Who's Teaching the Children?
The question of who is teaching the children is inextricably
linked to matters of social justice in education. Teachers
working in poor urban schools tend to have less experience and
less preparation than do those in schools that serve primarily
white and middle-class students (Editorial Projects in
Education, 1998). In addition, poor urban districts are more
likely to hire teachers out of field than are suburban and
middle-class school districts (David & Shields, 2001). These
situations would be deemed unacceptable in more affluent
Related to teachers' experience and training is the issue of
teachers' race and ethnicity. Although all educators—teachers,
administrators, curriculum coordinators, and others—need to
develop the attitudes and skills to be effective with our
increasingly diverse student population, we need a concerted
effort to recruit a more diverse faculty. At present, the
number of students of color in U.S. classrooms is growing
dramatically at the same time that the number of teachers of
color is declining. In 1972, just 22 percent of students in
public schools were considered "minority"; by 1998, it was 37
percent (NCES, 2000a). The teaching force, on the other hand,
is about 87 percent white. These trends show little sign of
changing (U.S. Census Bureau, 2001).
The growing gap is problematic because mounting evidence
indicates that a higher number of teachers of color in a
school—particularly African American and Hispanic—can promote
the achievement of African American and Hispanic students (Clewell,
Puma, & McKay, 2001; Dee, 2000). In fact, one study found that
a higher number of teachers of color can have an even greater
impact on the achievement of white students (Meier, Wrinkle, &
Polinard, 1999). Another study found that having same race and
gender role models was "significantly and consistently
predictive of a greater investment in achievement concerns" on
the part of young people (Zirkel, 2002, p. 371).
Associated with teacher quality is the question of teachers'
influence on their students. The proof is growing that all
teachers—regardless of race, ethnicity, or gender—who care
about, mentor, and guide their students can have a dramatic
impact on their futures, even when these students face
tremendous barriers related to poverty, racism, and other
social ills (Flores-González, 2002; Noddings, 1992;
Valenzuela, 1999). Stanton-Salazar, for instance, suggests
that mentoring and support from teachers can provide students
with the social capital they need to succeed, thus creating
networks that "function as pathways of privilege and
power"—pathways not generally available to poor students of
color (1997, p. 4).

• [PROBLEMS TO WORK ON]:
1 - Answer these questions using the passage on who teaches the children:
(a) What percentage of public school students were considered "minority" in 1972?
(b) About what percentage of the teaching force is white?
(c) According to Stanton-Salazar, what can mentoring and support from teachers provide students with?
2 - Write out the passage on who teaches the children from "Associated with teacher" up to and including "(1997, p. 4).".

Records in a dataset
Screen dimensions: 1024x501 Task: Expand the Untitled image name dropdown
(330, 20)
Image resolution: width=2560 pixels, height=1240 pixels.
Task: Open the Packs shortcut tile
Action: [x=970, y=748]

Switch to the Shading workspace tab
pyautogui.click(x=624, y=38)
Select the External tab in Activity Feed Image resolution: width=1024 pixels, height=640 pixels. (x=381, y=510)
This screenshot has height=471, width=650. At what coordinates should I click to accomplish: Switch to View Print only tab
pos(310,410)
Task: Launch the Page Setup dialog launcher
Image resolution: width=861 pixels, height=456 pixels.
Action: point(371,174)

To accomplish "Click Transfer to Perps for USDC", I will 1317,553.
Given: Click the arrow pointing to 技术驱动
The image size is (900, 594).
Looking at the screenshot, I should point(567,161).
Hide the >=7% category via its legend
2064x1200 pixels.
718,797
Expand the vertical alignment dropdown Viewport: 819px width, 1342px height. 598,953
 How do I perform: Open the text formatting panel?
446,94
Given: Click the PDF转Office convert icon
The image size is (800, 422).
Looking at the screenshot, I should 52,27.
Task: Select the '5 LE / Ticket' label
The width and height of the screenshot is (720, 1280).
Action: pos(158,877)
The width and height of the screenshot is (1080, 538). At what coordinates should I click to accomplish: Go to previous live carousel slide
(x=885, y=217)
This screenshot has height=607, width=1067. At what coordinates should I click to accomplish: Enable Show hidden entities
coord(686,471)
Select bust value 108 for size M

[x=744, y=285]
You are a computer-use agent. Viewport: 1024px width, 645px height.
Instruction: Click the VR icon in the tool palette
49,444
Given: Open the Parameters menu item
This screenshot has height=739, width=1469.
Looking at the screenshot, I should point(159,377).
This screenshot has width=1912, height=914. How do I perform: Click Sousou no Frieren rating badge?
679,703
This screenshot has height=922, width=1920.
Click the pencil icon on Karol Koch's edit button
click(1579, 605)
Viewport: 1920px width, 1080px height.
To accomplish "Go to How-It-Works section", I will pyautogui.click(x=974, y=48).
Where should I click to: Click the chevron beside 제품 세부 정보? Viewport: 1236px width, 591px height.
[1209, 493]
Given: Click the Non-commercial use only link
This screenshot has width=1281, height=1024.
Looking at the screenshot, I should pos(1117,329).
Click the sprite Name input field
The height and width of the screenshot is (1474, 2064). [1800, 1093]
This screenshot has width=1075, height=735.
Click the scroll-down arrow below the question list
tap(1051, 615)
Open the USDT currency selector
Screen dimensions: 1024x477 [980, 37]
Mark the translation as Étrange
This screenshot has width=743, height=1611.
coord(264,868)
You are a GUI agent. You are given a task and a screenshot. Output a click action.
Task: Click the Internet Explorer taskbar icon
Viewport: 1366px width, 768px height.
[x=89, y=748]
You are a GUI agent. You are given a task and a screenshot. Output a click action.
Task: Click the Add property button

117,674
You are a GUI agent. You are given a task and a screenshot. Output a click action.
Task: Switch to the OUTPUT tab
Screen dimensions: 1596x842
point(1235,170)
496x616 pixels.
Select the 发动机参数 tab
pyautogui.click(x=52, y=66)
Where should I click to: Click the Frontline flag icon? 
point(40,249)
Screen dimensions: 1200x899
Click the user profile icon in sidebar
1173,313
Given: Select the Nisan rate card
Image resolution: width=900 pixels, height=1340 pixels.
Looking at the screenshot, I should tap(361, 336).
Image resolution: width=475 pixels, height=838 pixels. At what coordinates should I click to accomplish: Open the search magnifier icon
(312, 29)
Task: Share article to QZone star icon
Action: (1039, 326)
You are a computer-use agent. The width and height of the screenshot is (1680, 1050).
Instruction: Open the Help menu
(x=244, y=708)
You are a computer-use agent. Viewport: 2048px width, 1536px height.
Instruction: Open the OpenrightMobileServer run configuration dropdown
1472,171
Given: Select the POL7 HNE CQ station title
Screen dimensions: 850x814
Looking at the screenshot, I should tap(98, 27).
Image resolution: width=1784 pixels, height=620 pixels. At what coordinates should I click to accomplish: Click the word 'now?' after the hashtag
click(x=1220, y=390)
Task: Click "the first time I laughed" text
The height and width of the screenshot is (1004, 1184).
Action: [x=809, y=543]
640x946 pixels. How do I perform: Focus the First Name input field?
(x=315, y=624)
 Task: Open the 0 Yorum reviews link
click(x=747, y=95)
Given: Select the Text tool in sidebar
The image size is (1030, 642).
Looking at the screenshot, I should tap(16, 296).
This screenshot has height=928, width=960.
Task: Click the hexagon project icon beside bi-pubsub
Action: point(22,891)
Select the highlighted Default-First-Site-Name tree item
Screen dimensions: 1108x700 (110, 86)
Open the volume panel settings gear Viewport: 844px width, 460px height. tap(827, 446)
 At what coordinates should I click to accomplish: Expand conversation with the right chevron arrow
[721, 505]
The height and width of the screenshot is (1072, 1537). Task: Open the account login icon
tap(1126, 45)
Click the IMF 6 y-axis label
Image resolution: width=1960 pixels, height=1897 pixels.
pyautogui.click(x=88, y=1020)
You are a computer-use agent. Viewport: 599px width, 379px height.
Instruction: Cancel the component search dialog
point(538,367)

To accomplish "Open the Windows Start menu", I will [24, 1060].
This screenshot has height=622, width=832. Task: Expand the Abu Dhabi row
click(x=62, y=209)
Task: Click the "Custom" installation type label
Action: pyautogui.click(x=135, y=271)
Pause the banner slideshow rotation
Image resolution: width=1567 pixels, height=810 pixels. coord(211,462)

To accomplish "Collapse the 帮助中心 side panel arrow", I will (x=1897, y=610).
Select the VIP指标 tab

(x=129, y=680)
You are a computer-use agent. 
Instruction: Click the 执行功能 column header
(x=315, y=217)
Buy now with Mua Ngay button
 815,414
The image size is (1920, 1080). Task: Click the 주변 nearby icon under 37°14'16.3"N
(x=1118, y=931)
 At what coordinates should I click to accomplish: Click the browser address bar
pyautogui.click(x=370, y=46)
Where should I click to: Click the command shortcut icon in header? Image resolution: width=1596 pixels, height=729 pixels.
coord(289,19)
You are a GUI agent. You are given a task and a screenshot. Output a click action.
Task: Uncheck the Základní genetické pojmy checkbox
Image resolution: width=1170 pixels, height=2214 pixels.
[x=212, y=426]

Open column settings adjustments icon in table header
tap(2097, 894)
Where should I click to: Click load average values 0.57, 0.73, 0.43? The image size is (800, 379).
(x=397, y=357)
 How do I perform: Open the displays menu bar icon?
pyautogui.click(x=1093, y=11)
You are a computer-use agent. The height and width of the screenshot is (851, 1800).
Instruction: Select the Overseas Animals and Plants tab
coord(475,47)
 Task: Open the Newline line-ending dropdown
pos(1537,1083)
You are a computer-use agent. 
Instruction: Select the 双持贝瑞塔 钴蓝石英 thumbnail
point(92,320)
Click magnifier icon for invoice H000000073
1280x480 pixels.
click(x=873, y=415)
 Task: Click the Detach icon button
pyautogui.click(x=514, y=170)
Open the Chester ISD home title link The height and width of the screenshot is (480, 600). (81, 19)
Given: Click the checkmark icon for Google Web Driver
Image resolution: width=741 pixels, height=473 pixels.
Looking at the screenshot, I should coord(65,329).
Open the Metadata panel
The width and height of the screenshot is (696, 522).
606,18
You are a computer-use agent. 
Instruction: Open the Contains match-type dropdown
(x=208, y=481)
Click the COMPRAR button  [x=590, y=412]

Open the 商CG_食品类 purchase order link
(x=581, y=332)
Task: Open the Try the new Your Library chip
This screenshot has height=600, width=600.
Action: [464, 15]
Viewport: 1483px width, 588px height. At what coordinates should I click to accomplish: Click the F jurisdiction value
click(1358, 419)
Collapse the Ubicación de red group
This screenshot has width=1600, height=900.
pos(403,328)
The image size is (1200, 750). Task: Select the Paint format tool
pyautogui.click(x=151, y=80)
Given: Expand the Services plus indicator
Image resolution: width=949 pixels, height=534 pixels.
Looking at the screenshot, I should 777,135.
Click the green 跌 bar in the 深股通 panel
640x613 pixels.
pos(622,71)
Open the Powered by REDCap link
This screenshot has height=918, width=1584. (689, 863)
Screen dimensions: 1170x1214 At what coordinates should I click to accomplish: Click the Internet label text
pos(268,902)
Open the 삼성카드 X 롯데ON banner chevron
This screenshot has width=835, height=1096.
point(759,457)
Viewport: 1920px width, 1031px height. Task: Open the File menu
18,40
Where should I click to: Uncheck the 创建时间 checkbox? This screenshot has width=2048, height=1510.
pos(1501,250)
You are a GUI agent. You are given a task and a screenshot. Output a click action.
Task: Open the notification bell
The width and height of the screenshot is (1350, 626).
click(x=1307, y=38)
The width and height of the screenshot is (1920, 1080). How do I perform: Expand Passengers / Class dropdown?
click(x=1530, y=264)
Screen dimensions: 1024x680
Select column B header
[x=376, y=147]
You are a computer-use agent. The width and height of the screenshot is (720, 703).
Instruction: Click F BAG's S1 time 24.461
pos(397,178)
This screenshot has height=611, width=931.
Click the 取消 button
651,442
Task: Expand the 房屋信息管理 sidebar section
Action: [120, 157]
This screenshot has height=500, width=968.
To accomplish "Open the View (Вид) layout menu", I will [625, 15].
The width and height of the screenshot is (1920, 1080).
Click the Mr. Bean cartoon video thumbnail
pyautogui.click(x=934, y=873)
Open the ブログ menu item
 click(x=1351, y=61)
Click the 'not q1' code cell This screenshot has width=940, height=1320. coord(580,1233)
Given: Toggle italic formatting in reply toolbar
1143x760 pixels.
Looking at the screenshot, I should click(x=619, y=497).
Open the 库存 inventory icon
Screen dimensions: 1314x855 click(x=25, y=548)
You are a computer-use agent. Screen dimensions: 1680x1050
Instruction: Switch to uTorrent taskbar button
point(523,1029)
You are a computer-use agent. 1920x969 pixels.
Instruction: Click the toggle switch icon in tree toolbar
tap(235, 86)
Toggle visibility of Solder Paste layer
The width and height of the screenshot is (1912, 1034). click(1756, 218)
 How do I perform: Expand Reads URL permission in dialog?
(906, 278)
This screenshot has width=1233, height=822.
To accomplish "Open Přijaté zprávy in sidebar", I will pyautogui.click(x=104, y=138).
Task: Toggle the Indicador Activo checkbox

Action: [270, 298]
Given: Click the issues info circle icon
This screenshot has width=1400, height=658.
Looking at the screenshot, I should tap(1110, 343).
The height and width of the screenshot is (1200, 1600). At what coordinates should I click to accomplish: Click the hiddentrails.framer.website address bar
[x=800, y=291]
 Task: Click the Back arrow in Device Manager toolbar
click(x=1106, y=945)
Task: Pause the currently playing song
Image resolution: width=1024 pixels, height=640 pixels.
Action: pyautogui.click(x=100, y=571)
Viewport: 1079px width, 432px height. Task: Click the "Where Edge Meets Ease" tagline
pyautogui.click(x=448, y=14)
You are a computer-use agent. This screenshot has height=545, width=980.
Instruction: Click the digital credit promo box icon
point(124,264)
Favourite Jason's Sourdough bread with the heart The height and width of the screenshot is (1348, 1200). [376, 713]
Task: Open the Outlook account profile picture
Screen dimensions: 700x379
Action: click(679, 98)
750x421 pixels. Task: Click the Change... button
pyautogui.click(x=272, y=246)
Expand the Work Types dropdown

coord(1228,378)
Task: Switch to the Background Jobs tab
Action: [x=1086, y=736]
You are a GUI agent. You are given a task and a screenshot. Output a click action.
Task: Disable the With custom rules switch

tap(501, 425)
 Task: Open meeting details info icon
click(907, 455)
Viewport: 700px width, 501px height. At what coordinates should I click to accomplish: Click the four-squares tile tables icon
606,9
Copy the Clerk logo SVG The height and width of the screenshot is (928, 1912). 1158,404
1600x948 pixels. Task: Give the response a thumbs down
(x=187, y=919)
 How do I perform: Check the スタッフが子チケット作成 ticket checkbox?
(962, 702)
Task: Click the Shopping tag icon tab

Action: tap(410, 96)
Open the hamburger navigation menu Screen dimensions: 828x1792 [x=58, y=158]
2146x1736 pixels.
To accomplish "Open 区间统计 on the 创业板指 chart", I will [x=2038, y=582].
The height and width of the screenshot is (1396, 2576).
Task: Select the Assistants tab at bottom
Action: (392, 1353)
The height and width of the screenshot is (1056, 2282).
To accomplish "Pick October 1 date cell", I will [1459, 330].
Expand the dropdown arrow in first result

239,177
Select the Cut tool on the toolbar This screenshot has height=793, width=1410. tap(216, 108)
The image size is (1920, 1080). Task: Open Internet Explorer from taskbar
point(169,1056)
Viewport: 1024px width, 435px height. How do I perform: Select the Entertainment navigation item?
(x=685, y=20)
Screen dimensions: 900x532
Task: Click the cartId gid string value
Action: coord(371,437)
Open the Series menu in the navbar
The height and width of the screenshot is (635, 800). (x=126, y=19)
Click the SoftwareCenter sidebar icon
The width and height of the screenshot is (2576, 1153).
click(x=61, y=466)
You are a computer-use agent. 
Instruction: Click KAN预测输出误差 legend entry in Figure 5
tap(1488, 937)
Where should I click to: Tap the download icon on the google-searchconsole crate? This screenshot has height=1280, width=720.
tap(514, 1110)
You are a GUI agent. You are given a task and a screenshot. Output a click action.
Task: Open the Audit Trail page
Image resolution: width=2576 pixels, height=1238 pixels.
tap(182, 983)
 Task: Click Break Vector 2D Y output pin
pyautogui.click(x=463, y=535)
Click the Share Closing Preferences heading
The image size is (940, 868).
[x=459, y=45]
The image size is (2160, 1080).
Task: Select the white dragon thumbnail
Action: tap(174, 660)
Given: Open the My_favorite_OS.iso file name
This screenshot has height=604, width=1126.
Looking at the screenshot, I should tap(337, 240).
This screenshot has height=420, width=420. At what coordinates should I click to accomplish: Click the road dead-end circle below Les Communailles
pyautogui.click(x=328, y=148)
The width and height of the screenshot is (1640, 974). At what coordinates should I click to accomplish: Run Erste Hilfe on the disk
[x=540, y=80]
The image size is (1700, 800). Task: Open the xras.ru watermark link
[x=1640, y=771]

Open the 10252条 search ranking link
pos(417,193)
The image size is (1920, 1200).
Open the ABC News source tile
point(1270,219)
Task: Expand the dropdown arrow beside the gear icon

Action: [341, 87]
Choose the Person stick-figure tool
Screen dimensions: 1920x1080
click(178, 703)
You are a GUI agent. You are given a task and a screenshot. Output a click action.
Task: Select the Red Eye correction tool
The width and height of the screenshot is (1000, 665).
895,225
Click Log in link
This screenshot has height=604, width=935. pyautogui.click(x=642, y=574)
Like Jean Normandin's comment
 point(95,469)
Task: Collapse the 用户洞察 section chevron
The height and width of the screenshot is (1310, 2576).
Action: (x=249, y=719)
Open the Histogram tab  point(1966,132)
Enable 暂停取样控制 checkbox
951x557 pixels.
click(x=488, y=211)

• [ANSWER SET]:
1 -
(a) 22 percent
(b) About 87 percent
(c) The social capital they need to succeed

2 -
Associated with teacher quality is the question of teachers'
influence on their students. The proof is growing that all
teachers—regardless of race, ethnicity, or gender—who care
about, mentor, and guide their students can have a dramatic
impact on their futures, even when these students face
tremendous barriers related to poverty, racism, and other
social ills (Flores-González, 2002; Noddings, 1992;
Valenzuela, 1999). Stanton-Salazar, for instance, suggests
that mentoring and support from teachers can provide students
with the social capital they need to succeed, thus creating
networks that "function as pathways of privilege and
power"—pathways not generally available to poor students of
color (1997, p. 4).